瀬戸山隆三、72歳。ダイエー(現ソフトバンク)、ロッテ、オリックスとプロ野球3球団の経営という重責を30年にわたり担った稀有な存在だ。その卓越した意思決定と交渉力によって、あの「世界の王」こと王貞治を福岡に呼んだ立役者でもある。
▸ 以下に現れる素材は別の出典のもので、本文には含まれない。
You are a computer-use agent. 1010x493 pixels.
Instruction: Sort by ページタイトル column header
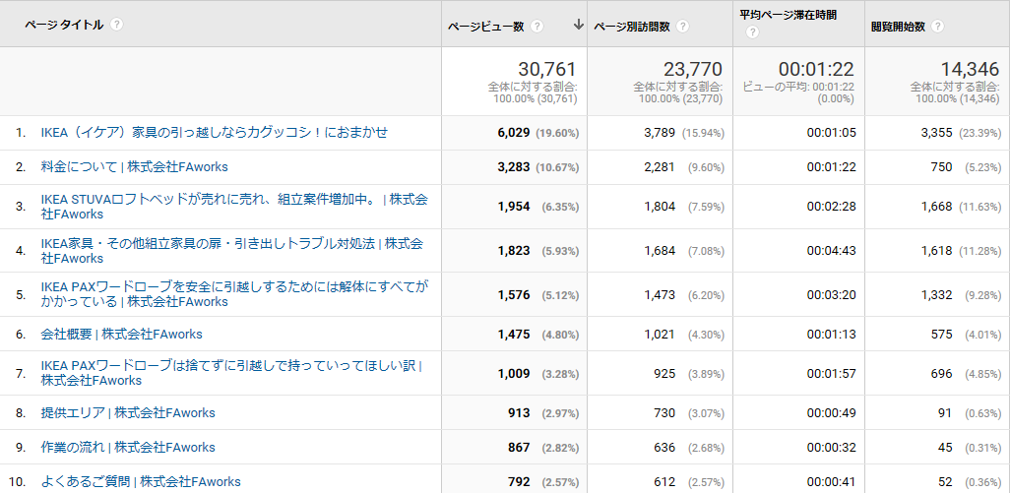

2025年――福岡のスポーツ界は新たな歴史を刻む節目の年を迎えた。ソフトバンク誕生20周年、アビスパは創設30周年。かつてこの街にプロ野球を根付かせた男は今、アビスパの顧問として、再びこの地のスポーツの未来に向き合っている。
瀬戸山には変わらぬ哲学がある。
「すべては人なんです。つながりを大事にすること。そこからしか始まりませんから」
穏やかな語り口に、修羅場を潜り抜けた者の重みが滲む。ポケットに忍ばせた年季の入ったガラケーにはかつての監督や選手たちの番号が残る。涙ながらに戦力外を告げた朝も、叱責を受けた深夜も、この端末を通して人と向き合ってきた。
なぜ彼はいつも、支える側に立ち続けてきたのか――。その答えは、38年前の記憶に遡ることで、ようやく輪郭を現す。
瀬戸山の運命を変えた一言「君、野球やってたよな?」
1987年11月、東京・浜松町。当時33歳だった瀬戸山は、ダイエー本社の社長室で一枚の資料と向き合っていた。タイトルは「プロ野球球団買収の調査」、球団買収プロジェクトの青写真が広がっていた。